When In Fucking Bruges…
…there are a few must-dos. Have a beer at the bar on the square where Ray meets Harry (the terrace of De Beurze – nearby Cafe Central (at the hotel of the same name) is also seen in the film).
And of course go up the 83-metre high bell tower (resisting the temptation to insult the guy in the ticket booth – having the right amount to pay is a good idea 🙂 )
And naturally taking in the view, which is spectacular.
Even though it is securely fenced in (I shot these pics through the mesh) so you are well-protected from ending your days the same way as Ken.
The Belfry of Bruges has 366 steps and Ray was right about needing to be in good physical shape to reach the top.

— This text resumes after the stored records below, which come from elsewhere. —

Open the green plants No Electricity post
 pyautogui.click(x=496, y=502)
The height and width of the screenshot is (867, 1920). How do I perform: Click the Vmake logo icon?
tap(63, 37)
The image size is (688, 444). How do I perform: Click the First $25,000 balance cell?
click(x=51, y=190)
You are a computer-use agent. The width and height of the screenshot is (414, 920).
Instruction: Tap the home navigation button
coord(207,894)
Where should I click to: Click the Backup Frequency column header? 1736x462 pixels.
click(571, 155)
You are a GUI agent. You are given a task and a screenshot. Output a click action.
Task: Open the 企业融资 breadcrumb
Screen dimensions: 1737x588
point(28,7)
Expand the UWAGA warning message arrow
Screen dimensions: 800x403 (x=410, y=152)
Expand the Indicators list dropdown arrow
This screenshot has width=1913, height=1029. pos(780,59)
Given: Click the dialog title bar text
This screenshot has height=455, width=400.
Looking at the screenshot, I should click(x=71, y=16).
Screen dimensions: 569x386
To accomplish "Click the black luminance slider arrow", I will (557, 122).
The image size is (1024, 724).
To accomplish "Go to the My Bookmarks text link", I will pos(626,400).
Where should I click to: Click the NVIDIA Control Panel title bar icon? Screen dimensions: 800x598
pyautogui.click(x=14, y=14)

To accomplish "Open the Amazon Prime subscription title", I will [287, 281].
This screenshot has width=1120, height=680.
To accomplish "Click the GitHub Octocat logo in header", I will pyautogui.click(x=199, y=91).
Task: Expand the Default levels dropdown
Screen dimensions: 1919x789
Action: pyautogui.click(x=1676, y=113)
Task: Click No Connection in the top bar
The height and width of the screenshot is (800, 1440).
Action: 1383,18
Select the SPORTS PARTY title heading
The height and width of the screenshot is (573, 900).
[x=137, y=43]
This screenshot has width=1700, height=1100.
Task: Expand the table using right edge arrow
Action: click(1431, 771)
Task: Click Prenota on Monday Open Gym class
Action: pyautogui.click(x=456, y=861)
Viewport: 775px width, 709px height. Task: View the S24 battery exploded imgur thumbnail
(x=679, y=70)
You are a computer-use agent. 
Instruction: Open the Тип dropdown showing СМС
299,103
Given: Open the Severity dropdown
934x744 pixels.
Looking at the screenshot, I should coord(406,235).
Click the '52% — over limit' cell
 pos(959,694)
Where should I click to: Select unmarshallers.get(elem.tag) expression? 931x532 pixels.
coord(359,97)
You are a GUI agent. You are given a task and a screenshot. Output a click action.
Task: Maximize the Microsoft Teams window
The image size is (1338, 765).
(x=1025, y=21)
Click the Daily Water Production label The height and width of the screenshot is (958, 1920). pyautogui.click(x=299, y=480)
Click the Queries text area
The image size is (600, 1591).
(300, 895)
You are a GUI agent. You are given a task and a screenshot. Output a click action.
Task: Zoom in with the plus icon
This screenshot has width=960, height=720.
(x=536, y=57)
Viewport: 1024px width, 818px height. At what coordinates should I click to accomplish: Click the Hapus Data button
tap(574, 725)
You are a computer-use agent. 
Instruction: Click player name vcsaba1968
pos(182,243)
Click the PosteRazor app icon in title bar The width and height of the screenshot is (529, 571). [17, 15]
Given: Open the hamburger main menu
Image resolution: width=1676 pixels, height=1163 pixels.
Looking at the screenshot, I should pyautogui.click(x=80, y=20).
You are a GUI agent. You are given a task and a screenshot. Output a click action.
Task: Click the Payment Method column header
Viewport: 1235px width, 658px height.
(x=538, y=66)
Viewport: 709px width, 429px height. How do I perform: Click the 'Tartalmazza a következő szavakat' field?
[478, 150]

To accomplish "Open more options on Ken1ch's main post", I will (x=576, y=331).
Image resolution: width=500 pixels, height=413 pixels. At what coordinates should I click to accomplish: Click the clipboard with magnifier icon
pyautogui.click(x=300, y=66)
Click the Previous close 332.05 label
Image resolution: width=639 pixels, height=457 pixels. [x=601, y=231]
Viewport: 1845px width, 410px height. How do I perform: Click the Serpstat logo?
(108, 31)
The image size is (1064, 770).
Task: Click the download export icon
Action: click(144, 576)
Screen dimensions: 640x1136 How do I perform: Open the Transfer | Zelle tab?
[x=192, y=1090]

Ain’t no bar like a Belgian beer bar
Bruges has more bars than you can hope to visit in a weekend (although having said that…)
One that you should not miss is Cafe Vlissinghe, the oldest one in Bruges that traces its history back to 1515.
It’s a great place to relax day or night with a friendly atmosphere and of course excellent beer (s0me of which are brewed especially for the cafe.)
The beer garden is really nice too, and features a petanque area if you fancy a game with the locals.
Did you say beer?
I realise this article is rather beer-focused, but I mean come on – this is Belgium. And this, dear reader, is the selection I found at the closest mini-supermarket to the hotel. This is not a beer store, it is a tiny convenience store.
Coming from Norway, I could almost feel my heart break thinking about the equivalent range back home – not to mention the astronomical prices.
Belgium, I will be back.
Dinner: Gran Kaffee de Passage
First of all let me apologise for not having any usable pictures from the lovely Gran Kaffee de Passage where we met with the rest of the group for dinner. It was just too low-lit and cozy (it had nothing to do with my beer consumption.)
This is a really nice place to enjoy traditional Flemish classics with extremely friendly and attentive service, and I will return.
Hotel de Medici
We spent our two nights in Bruges at the 4-star Hotel de Medici, a large establishment located in a quiet area of town just minutes from the action.
It is perhaps more of a business-style hotel than I would have picked if I had been choosing my accommodation myself, but the rooms are spacious and have all the amenities you could require for a comfortable stay.
The bed was very good, despite being two single beds rather than a proper double (this is quite common in central Europe, so ask first if you want one big bed instead of two pushed together).
The decor was a little dark for my tastes but certainly in keeping with old Bruges style, despite being relatively modern (we stayed in the modern extension at the rear of the building, the canal-facing rooms are more old-school.)
A book of the Buddha’s teachings made a nice change from a Gideon Bible…
Tea and coffee making facilities are always welcome, as is a fridge. You gotta keep that Belgian beer cold, after all.
The desk was a good size to work at and storage space was ample.
The bathroom was small and dated – but had everything I needed.
The bathtub was a bonus, although a little too short for me.
The water pressure was good from the shower but the floor got flooded given the minimal protection offered by the glass here.
Breakfast was good and all in all the Hotel de Medici is a good option for those wanting a central but quiet location. Having a secure garage to store our rental bikes was also a plus point.